Faizel Patel, Radio Islam News – 12-11-2017
While the war in Syria rages on, a United Nations (UN) official has indicated that the Syrian conflict has now lasted longer than World War II.
The official says while there had been a period of de-escalation in many areas of war-riven Syria – reducing human suffering to some extent – the fighting now seems to be returning to some of the “bleakest days” of the conflict.
The situation is particularly concerning in eastern Ghouta, near the capital Damascus, where some 400,000 men, women and children are living in besieged towns and villages, and extremely high prices have put food and basic supplies beyond reach.
Jan Egeland, the Special Advisor to the UN Special Envoy for Syria warned that conditions could get much worse as winter closes in and temperatures could plummet to freezing.
“[They have been through] a seven-year war, longer than the Second World War With little, if any, reserves, no heat in their houses and living amid ruin, [for them] it will be a horrific winter.”

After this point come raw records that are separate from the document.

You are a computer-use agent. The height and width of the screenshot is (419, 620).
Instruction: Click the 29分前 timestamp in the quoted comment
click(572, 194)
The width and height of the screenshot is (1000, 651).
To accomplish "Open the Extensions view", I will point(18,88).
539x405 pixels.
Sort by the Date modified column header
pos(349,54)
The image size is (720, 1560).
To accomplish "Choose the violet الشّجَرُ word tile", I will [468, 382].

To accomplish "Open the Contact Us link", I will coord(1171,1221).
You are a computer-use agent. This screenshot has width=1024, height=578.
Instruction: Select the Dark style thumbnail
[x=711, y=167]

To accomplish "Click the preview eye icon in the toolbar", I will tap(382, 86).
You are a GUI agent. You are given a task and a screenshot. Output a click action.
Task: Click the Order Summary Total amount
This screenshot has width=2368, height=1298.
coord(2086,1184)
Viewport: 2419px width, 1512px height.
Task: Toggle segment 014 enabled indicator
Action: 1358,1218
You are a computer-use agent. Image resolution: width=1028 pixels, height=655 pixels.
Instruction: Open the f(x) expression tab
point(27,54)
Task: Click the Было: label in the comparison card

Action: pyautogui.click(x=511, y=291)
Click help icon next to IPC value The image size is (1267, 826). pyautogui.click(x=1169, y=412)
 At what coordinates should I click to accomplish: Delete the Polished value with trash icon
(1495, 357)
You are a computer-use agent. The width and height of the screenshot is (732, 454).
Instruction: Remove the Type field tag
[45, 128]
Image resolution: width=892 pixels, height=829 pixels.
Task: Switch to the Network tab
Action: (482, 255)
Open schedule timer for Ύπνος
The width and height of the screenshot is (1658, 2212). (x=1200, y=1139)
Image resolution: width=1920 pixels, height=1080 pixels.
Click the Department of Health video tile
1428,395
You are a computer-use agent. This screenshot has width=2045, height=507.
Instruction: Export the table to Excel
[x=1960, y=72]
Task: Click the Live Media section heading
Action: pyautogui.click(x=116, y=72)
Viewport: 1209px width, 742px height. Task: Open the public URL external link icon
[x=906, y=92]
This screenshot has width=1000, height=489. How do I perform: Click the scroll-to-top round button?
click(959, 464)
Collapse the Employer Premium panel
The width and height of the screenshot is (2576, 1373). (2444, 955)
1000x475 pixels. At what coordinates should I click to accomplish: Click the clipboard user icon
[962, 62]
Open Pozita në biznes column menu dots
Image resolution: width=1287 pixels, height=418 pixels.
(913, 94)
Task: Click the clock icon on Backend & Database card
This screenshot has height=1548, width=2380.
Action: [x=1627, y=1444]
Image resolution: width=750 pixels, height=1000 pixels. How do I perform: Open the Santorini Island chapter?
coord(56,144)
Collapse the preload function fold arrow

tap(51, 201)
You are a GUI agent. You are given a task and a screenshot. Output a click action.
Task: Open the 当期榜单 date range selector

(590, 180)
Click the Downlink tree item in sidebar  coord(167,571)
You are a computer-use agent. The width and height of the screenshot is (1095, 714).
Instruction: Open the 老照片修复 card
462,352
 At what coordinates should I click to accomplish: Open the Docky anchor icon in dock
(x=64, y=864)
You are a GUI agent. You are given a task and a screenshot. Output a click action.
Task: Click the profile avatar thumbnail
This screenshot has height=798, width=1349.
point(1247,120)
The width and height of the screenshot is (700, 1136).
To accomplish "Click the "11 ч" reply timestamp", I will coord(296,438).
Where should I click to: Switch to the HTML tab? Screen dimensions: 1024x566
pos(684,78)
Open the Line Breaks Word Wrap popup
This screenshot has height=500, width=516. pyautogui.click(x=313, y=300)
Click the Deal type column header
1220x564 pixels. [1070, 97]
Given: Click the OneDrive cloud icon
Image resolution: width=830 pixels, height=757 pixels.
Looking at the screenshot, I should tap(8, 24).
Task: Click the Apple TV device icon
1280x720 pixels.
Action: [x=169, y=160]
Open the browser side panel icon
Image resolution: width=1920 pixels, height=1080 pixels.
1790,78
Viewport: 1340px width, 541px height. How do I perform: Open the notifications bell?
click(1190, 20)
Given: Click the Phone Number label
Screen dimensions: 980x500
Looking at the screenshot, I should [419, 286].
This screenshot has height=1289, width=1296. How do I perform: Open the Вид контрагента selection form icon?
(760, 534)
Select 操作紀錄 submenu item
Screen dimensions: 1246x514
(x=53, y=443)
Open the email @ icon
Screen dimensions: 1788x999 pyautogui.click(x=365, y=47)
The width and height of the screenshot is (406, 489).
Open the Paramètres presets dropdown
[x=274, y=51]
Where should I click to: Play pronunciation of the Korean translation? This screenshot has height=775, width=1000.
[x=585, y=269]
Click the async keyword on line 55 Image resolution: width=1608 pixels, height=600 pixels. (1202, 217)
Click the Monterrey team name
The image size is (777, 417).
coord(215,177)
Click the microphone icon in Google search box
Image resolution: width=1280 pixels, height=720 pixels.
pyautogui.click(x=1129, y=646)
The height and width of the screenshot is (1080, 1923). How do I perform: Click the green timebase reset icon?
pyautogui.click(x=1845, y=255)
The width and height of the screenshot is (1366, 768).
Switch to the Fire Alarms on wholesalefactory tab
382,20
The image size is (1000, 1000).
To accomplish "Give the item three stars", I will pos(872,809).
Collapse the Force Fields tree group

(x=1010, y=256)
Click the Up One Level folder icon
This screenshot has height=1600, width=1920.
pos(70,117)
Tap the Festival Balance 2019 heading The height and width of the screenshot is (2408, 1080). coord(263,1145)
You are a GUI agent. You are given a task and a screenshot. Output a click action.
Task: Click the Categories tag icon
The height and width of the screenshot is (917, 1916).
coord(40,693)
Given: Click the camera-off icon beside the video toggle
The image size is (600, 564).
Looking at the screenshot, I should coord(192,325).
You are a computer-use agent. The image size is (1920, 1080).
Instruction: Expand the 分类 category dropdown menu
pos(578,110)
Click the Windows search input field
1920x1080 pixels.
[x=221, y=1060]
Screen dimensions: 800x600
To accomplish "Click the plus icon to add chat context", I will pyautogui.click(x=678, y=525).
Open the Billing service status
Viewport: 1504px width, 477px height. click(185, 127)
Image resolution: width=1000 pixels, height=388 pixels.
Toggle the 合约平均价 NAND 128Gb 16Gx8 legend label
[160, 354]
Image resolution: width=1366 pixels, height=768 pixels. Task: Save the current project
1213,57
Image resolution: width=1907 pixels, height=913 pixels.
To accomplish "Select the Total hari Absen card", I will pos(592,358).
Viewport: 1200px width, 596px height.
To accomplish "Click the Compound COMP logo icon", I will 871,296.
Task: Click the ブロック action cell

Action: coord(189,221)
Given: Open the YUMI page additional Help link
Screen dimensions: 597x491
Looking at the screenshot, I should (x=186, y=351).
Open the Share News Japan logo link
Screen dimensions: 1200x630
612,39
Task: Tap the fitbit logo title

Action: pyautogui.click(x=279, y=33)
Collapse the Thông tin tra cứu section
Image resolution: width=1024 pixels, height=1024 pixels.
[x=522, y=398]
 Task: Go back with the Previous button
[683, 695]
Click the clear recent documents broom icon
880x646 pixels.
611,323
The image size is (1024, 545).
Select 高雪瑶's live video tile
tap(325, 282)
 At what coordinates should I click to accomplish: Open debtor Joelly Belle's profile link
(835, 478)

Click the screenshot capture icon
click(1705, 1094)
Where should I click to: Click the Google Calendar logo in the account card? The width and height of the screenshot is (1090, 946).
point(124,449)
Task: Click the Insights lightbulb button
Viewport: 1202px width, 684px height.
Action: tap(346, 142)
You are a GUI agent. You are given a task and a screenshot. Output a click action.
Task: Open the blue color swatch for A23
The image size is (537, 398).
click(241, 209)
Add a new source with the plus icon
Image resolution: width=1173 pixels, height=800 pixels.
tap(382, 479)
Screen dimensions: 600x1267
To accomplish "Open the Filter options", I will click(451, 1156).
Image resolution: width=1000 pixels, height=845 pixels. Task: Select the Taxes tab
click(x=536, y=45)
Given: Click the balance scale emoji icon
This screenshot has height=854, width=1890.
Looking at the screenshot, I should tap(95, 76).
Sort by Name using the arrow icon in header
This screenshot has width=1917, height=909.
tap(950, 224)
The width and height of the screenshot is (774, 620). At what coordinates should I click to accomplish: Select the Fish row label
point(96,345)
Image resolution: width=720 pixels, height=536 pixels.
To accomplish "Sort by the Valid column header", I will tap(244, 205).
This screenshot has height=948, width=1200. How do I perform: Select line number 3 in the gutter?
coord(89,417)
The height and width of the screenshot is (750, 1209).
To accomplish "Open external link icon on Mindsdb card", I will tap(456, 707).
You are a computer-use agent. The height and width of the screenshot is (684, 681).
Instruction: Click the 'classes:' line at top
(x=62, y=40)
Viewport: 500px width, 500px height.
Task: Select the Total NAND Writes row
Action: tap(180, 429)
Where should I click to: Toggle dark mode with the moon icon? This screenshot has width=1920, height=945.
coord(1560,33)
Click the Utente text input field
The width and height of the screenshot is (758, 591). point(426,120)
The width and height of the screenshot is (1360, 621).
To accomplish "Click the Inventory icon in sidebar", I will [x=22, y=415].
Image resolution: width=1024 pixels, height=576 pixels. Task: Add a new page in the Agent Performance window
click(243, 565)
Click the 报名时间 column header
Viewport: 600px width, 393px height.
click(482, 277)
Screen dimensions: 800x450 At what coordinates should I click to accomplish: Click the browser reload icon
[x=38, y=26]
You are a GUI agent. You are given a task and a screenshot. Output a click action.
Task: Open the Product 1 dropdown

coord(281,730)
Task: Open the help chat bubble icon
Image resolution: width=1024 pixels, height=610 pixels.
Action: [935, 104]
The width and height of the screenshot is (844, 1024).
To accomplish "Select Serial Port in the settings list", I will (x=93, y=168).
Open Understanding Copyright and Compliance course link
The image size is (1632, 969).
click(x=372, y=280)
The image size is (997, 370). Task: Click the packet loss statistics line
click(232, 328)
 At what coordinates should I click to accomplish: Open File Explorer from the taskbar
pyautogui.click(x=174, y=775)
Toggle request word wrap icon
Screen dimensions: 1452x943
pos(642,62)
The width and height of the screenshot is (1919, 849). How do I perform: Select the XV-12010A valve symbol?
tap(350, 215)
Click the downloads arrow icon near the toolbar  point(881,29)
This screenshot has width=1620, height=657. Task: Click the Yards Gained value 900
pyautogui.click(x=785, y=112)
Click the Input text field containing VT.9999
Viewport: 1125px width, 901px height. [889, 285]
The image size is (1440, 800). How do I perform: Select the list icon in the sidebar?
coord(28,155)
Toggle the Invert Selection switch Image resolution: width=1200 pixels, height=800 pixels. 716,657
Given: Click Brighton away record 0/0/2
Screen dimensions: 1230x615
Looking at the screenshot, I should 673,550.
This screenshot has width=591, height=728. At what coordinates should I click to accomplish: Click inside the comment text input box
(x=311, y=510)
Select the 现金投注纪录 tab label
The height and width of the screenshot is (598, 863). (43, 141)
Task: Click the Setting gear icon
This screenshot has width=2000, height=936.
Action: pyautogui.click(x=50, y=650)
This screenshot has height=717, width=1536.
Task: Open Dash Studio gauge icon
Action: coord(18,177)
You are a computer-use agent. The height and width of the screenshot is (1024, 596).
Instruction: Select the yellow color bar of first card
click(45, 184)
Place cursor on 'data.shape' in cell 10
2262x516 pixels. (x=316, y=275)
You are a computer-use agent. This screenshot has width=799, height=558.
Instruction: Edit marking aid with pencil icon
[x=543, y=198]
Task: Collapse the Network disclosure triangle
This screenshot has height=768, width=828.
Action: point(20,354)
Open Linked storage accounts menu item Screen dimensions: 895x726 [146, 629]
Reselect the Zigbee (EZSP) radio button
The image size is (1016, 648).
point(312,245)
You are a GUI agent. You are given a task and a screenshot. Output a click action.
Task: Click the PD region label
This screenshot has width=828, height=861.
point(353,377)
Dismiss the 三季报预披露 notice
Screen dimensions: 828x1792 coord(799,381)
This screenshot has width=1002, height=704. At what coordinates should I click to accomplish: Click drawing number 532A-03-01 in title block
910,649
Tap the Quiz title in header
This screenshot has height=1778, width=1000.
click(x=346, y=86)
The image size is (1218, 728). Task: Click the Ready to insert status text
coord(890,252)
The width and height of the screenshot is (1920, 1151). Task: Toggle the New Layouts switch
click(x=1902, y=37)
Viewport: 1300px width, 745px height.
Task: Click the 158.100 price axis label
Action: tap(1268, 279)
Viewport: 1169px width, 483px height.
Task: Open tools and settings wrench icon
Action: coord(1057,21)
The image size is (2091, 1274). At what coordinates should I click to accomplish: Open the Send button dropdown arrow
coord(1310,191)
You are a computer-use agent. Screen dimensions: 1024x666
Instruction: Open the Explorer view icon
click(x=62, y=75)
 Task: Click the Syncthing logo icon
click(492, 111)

Egeland says there are also growing numbers of acutely malnourished children, calling on the parties to the conflict to allow medical evacuation urgently.
Since September, eastern Ghouta, on the outskirts of the capital, Damascus, has been completely cut off and the sole life-line for those still there are humanitarian convoys which, when successful in getting to the location, brings in food and medical supplies.